A lot of blended families don’t really blend: the new “relatives” at first try to join together, but then they quietly distance themselves, however awkwardly, as differences and conflicts emerge, even as they try to pretend otherwise. My stepfather, Steve, and I made no such pretense—we were enemies from the start.
He entered my life when I was a cocky 16-year-old, about a year-and-a-half after the death of my own father from brain cancer. Steve was 45 at the time, and had already suffered a lifetime of tragedies, including the death of his mother when he was 6, 18 months of hard combat behind enemy lines in the Korean War, and the jolt of discovering his first wife in bed with another man. He was fixed up with my mother by mutual friends, latched onto her quickly, and held on tight, with no interest in dealing with her impudent children, especially the oldest son (me), who resembled the beloved husband for whom she still grieved.

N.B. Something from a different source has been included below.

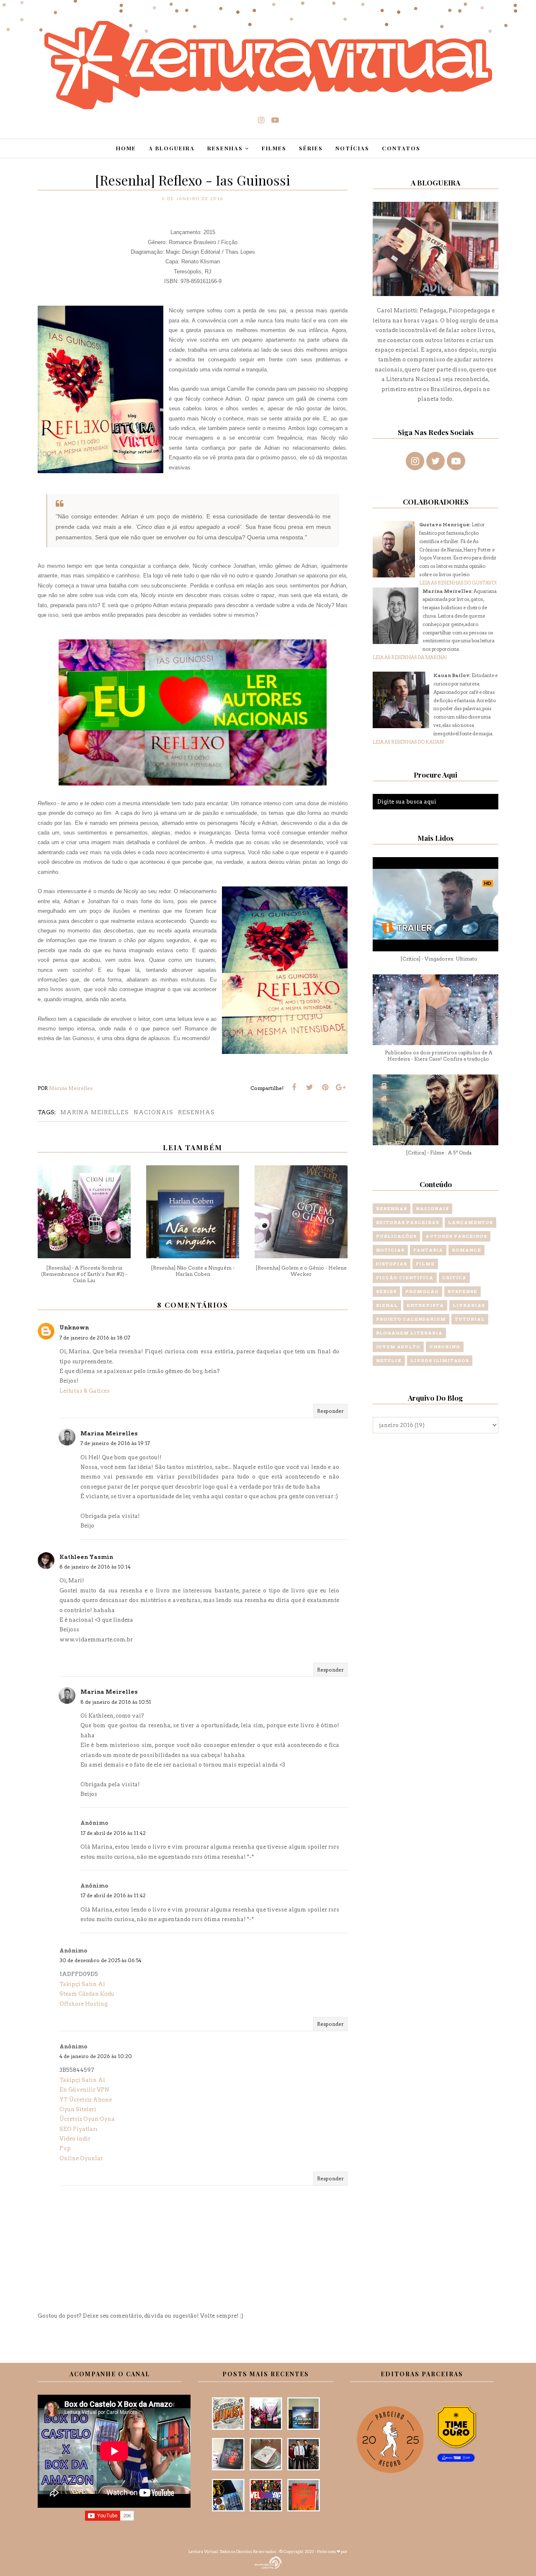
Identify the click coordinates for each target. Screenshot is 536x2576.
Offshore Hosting (83, 2004)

I resented him from the moment I saw him. He was short and stocky; my dad had been tall. He was loud, opinionated, and boorish; my dad had taught me that only posers prattle on. He drank too much; my dad barely imbibed. For my mother’s sake, I spoke cordially to him, when I had to. But as we sidled past each other in the narrow hallways of the house, barely grunting acknowledgment, I saw an unwanted intruder with a hard, insolent stare. He saw a sneering, long-haired punk.